◆ **Task details**
The answer must be only the lines below from the one holding "Click the Press verify below instruction" down to the one holding "385x199 pixels. How", ends included, printed exactly; please omit all pictures.

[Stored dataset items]

• • • • • • •

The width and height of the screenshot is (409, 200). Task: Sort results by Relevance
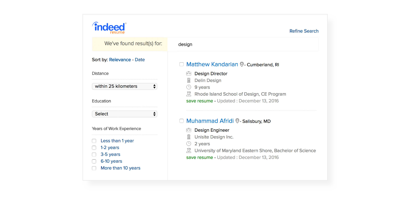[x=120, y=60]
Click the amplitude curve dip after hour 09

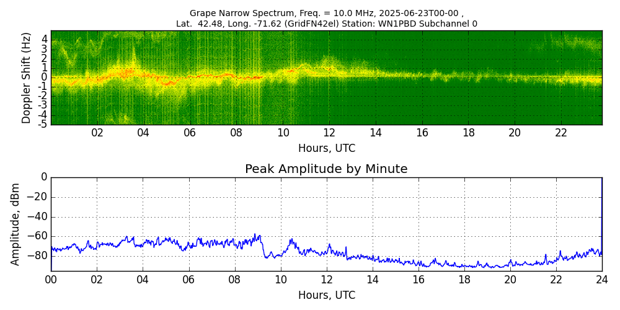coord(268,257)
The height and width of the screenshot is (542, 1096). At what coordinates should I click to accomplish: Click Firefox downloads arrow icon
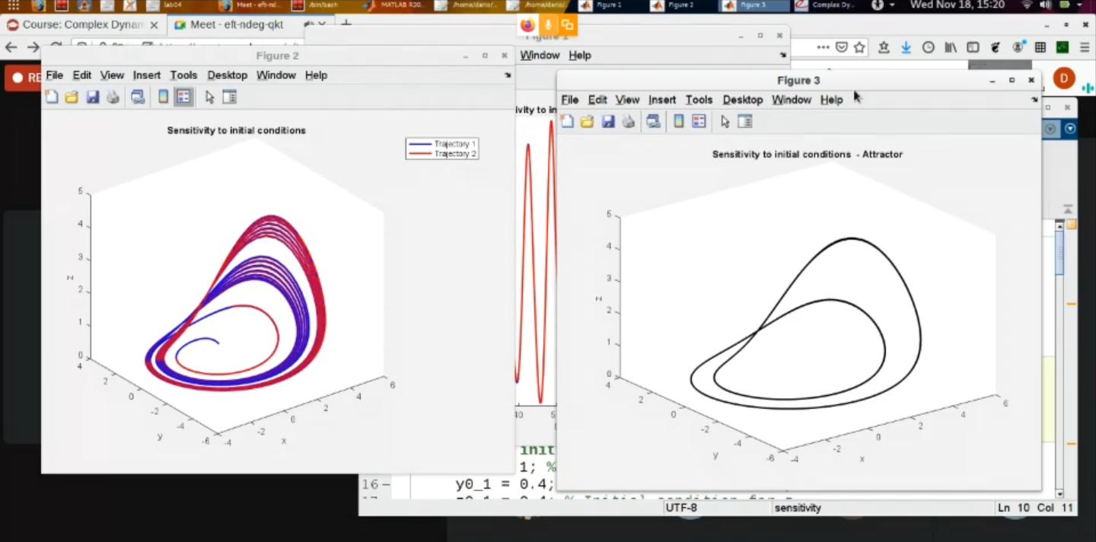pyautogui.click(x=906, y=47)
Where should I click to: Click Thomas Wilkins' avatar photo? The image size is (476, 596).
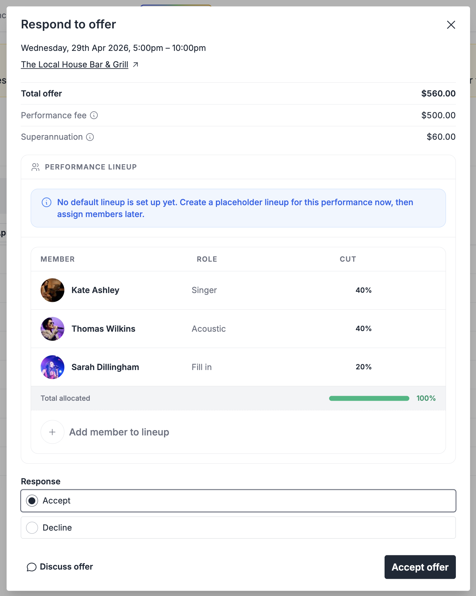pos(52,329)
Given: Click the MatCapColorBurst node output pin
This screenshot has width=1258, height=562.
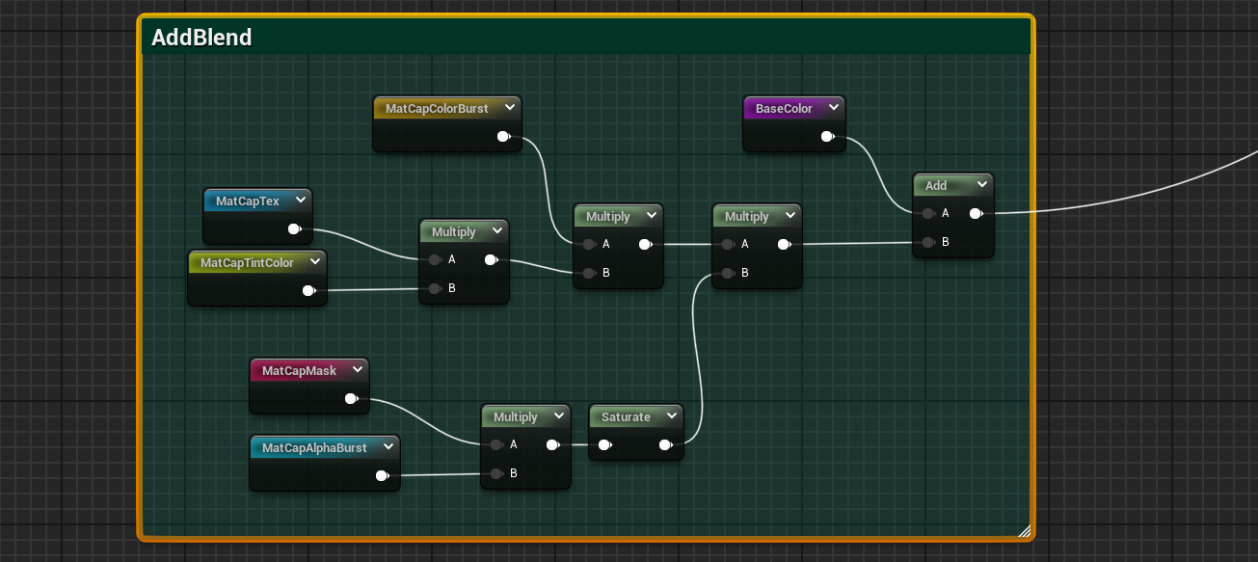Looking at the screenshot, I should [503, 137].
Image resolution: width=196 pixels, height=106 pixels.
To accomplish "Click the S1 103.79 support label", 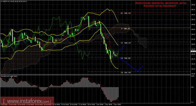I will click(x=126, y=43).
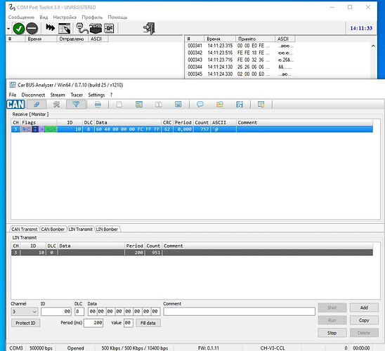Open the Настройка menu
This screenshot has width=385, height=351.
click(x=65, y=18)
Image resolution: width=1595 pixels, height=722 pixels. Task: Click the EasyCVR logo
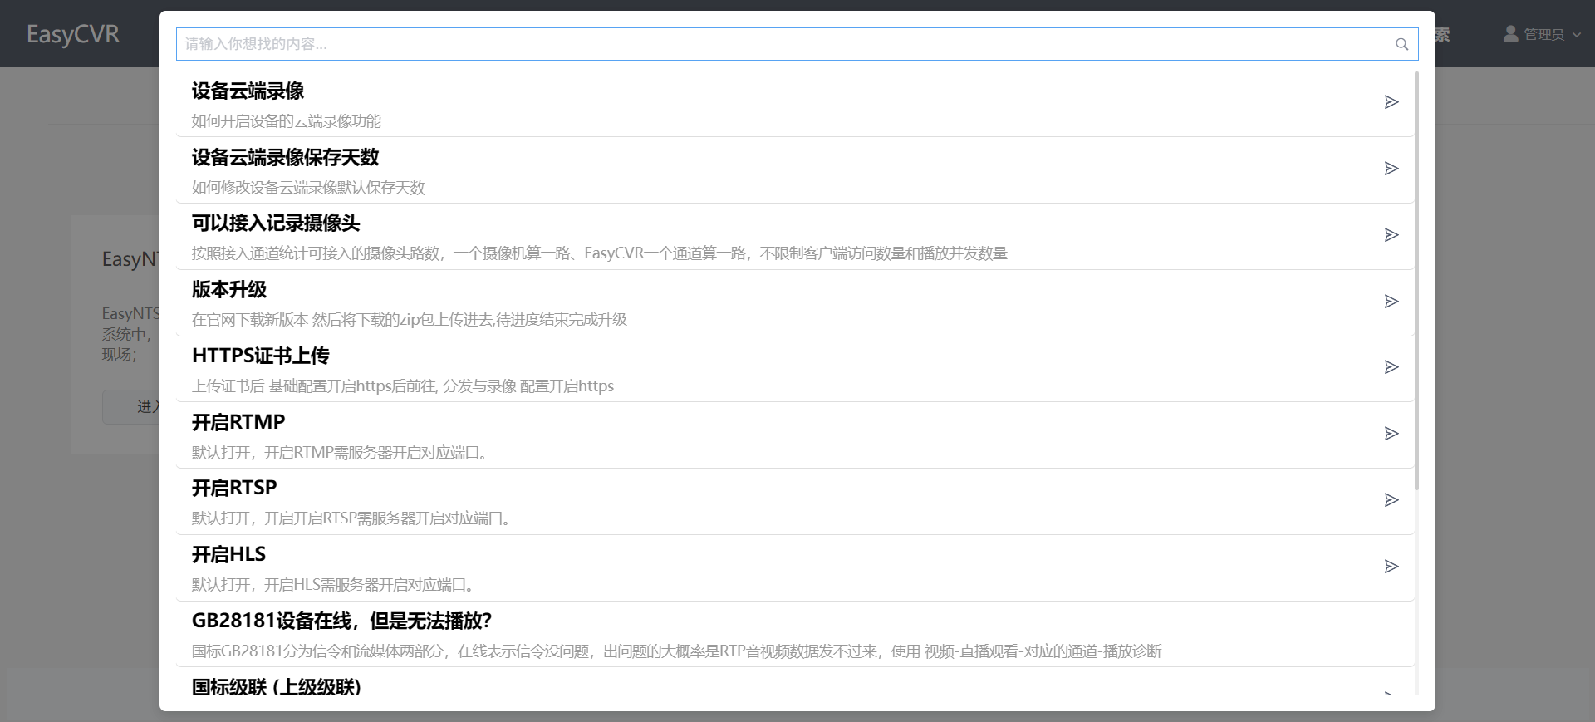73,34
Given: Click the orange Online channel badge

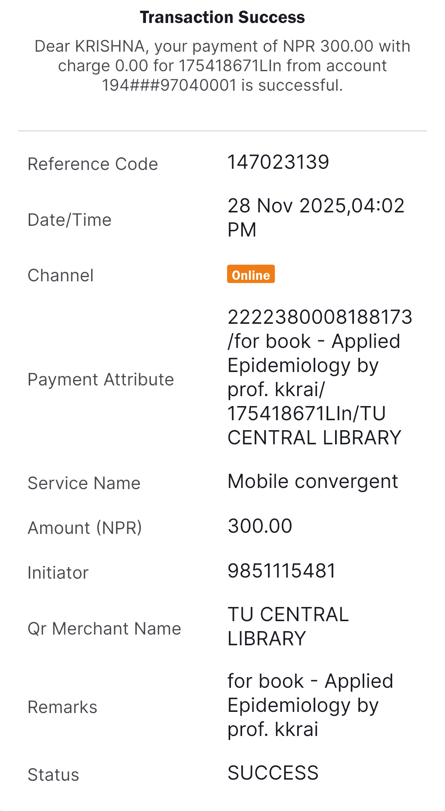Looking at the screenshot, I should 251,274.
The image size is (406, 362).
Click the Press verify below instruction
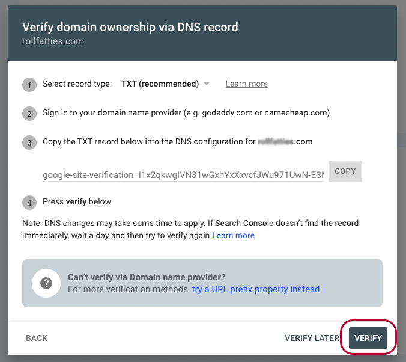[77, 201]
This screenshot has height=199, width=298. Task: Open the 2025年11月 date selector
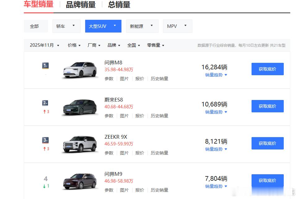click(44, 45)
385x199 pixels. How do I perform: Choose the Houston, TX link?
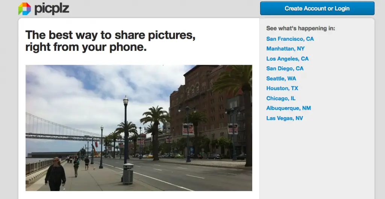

• • • • • • •

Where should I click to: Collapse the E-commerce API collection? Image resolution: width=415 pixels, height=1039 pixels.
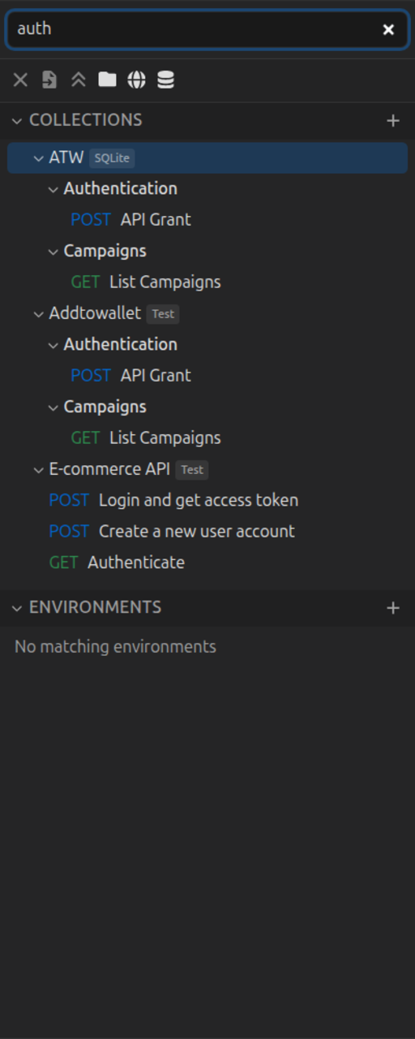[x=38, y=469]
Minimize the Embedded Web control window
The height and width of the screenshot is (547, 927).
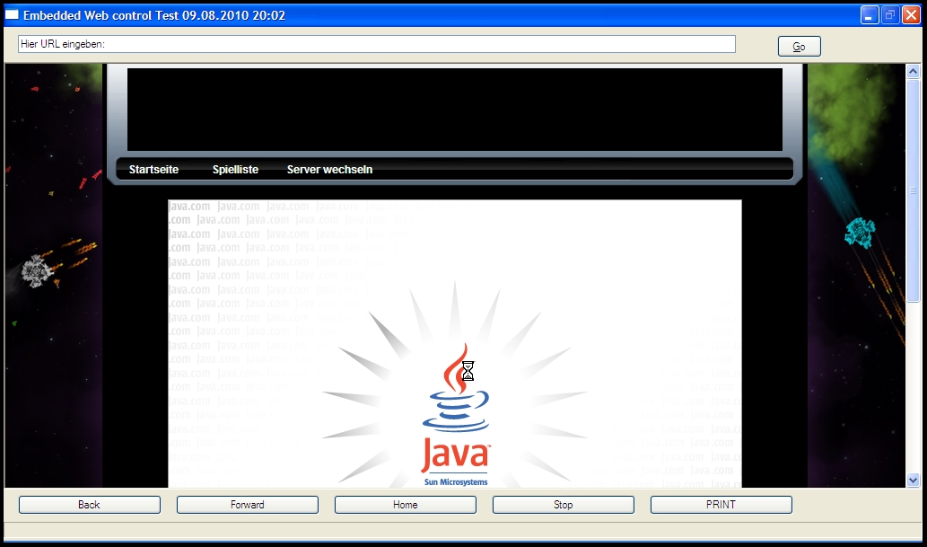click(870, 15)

• • • • • • •

◆ **Worked solution**
Click the Press verify below instruction
[77, 201]
This screenshot has height=199, width=298. Task: Open the 2025年11月 date selector
click(44, 45)
385x199 pixels. How do I perform: Choose the Houston, TX link?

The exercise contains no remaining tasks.